So what do you think Billboard Chris?
I like him a lot.
He's something that our country lacks,
which is a father that cares.
Yeah.
He is a role model that young people could use.
Do you have any idea how he decided to wear a billboard?
Like when I was one, okay, I wanna hear that.
I'll tell you, so when I was about your age,
the guy with a billboard was like a running joke, right?
Because he'd be the crazy guy out on the corner. And the sign on there would say,
you know, the world is ending.
And repent, repentance is nigh, the world is ending.
And it was a joke, right?
To wear a billboard like that.
And it was a joke that everyone knew, an old joke.
And so now we have billboard Chris with this billboard on.
So what motivated him and what do you think he's up to?
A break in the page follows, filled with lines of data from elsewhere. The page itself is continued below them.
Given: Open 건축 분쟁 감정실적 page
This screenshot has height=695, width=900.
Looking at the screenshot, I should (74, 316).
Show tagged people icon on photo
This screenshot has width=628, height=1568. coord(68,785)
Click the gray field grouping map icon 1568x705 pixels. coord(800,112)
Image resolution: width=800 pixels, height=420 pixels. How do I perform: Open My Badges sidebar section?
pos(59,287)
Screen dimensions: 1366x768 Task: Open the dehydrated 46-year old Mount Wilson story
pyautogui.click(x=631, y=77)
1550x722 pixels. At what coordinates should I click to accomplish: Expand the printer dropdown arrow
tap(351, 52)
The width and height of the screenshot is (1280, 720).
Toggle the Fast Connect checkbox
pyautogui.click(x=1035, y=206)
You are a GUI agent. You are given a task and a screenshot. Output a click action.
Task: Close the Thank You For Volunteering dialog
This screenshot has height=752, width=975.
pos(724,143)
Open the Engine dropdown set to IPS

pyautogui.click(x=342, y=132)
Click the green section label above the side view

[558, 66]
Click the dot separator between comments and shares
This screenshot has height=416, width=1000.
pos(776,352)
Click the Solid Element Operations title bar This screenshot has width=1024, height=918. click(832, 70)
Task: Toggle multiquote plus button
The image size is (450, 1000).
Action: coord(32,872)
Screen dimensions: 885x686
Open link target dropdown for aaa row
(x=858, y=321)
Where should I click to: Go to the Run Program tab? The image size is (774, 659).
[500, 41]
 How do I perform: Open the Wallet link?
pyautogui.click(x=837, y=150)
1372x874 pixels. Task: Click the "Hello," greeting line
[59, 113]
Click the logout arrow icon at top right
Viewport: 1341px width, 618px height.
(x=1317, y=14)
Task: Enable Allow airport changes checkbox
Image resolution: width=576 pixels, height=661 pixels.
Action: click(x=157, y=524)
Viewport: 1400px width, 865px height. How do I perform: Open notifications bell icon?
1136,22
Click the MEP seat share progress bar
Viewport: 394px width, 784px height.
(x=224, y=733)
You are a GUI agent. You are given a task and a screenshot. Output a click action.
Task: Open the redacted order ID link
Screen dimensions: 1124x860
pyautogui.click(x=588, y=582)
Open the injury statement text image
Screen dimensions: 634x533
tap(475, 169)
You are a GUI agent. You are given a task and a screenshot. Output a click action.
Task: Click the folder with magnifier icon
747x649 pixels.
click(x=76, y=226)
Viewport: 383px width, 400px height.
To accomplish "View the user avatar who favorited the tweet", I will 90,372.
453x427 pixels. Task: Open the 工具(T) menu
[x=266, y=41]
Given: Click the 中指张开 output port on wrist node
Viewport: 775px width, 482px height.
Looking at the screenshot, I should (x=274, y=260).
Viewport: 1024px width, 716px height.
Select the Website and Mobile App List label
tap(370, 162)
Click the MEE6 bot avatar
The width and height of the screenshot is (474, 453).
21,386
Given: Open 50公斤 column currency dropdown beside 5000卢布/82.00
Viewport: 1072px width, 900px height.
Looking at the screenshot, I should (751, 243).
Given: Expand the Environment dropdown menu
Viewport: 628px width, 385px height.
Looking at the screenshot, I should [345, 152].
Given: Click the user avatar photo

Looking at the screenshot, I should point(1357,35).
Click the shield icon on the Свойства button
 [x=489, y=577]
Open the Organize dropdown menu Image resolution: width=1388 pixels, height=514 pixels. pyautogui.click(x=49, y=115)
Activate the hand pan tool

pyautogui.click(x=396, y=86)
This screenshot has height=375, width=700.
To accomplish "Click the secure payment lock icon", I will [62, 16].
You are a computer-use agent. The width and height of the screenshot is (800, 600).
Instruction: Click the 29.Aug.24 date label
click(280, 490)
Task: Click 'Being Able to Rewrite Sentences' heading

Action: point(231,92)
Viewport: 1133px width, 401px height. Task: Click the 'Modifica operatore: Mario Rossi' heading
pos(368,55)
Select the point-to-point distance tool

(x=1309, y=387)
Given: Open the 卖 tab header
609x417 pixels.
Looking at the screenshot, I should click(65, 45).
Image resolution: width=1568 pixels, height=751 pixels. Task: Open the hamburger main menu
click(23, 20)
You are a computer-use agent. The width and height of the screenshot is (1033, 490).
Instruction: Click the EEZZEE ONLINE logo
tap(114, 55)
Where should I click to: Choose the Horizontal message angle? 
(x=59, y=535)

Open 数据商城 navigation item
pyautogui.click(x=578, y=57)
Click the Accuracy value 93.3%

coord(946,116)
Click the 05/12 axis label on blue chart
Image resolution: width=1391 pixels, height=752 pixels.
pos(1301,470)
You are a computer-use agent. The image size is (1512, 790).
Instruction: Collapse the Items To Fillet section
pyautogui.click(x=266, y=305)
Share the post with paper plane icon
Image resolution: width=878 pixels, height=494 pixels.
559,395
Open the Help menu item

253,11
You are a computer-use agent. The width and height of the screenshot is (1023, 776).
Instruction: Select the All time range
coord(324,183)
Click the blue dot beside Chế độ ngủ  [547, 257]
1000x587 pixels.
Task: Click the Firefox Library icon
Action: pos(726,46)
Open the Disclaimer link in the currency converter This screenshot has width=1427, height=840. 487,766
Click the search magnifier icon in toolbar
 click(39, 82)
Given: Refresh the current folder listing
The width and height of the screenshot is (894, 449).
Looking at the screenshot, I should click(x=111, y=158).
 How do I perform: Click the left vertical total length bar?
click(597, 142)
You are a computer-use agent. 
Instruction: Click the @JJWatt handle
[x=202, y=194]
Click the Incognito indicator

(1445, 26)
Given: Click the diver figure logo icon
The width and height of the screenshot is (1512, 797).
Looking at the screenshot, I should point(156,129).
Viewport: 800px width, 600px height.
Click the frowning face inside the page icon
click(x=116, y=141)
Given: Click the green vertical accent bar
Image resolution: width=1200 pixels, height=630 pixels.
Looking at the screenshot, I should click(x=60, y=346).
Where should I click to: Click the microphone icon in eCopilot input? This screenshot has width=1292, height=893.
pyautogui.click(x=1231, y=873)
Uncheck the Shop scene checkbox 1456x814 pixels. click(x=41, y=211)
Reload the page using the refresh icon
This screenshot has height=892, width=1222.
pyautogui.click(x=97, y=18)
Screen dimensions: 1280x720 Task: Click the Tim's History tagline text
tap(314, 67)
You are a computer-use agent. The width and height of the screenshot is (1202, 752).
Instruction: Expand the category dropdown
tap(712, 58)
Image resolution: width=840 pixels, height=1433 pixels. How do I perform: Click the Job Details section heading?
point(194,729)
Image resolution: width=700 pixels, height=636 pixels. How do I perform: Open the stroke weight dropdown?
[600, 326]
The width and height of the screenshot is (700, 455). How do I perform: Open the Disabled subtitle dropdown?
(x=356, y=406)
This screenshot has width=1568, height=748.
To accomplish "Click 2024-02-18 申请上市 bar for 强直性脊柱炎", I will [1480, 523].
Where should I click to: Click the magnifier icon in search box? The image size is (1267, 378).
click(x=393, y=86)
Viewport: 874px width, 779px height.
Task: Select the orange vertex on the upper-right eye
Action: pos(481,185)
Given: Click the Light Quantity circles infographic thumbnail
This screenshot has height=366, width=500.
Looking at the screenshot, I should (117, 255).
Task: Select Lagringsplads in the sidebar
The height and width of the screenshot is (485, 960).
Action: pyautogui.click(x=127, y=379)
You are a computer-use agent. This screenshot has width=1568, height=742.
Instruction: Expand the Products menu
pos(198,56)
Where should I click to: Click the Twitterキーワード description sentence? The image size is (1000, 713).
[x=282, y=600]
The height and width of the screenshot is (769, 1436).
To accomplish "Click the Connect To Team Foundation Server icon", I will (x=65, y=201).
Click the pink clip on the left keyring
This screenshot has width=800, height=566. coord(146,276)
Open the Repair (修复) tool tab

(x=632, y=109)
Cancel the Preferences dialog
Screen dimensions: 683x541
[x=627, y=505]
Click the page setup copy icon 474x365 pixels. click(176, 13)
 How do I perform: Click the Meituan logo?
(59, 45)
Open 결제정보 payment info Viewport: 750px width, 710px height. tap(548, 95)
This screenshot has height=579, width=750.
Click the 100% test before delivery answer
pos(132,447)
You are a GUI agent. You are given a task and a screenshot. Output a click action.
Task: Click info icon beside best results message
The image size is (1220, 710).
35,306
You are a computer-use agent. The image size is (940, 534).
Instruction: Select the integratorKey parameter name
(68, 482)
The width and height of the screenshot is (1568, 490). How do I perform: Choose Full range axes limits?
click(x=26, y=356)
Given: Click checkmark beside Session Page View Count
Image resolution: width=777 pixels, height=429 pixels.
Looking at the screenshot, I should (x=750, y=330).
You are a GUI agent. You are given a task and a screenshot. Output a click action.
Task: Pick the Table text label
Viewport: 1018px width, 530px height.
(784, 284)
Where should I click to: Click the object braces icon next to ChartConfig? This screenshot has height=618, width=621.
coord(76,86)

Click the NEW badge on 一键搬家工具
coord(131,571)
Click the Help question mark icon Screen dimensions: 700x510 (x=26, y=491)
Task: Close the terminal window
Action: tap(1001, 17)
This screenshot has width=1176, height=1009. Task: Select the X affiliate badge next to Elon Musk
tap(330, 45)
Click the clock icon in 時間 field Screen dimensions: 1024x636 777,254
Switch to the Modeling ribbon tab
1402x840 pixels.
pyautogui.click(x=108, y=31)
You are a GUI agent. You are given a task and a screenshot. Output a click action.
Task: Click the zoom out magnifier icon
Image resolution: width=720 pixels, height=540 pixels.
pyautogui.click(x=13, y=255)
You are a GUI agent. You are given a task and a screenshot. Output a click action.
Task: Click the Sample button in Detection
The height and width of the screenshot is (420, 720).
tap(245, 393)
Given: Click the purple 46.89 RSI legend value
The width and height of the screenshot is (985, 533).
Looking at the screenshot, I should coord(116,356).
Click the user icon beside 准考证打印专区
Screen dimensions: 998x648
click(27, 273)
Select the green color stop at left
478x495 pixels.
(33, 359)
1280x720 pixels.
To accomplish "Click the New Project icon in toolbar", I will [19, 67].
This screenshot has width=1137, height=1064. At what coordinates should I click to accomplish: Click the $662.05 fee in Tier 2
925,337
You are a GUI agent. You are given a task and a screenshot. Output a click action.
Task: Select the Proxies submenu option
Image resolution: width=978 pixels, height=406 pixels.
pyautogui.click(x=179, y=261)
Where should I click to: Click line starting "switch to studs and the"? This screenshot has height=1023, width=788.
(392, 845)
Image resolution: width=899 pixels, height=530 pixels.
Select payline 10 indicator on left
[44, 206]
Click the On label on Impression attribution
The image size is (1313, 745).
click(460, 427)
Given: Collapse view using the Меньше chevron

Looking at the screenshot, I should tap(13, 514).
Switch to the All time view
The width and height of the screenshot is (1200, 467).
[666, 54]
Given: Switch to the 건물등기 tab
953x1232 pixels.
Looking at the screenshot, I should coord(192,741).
Yeah, so basically what happened is he was watching what's unfolding and
contrary to what most fathers did, he said, okay, I actually want to do something about this.
And his first move, I believe he has daughters and he didn't like it.
And his first move was to put up a billboard that said, I love JK Rowling.
Yeah, right. After she spoke out.
Right, was that in Vancouver?
Where did he go?
I believe it.
I want to say it was in Vancouver, but I'm not positive with that.
Right, so I rented a billboard space.
And it got removed after a day.
It was too controversial.
And he tried all sorts of other, just me go board.
Yeah, because what is the JK Rowling just for the world?
And so they kept getting removed.
So he said,
you know what, I'll be the billboard.
So he just put it on himself.
And he'd go out and he'd start conversations
and it blew up quick.
Yeah, blew up really quick.
He came from nowhere and became very famous very rapidly.
It was a smart move.
I see, so he decided to be the billboard
because they couldn't take him down,
or at least not so far. Yeah, so.
Now, the event that, how did you guys jointly organize the event that you were at together?
He just reached out to me.
I said, look, let's go to a school together.
That's what I've been doing, and it's been garnering support, and you've been on the
other side of the country.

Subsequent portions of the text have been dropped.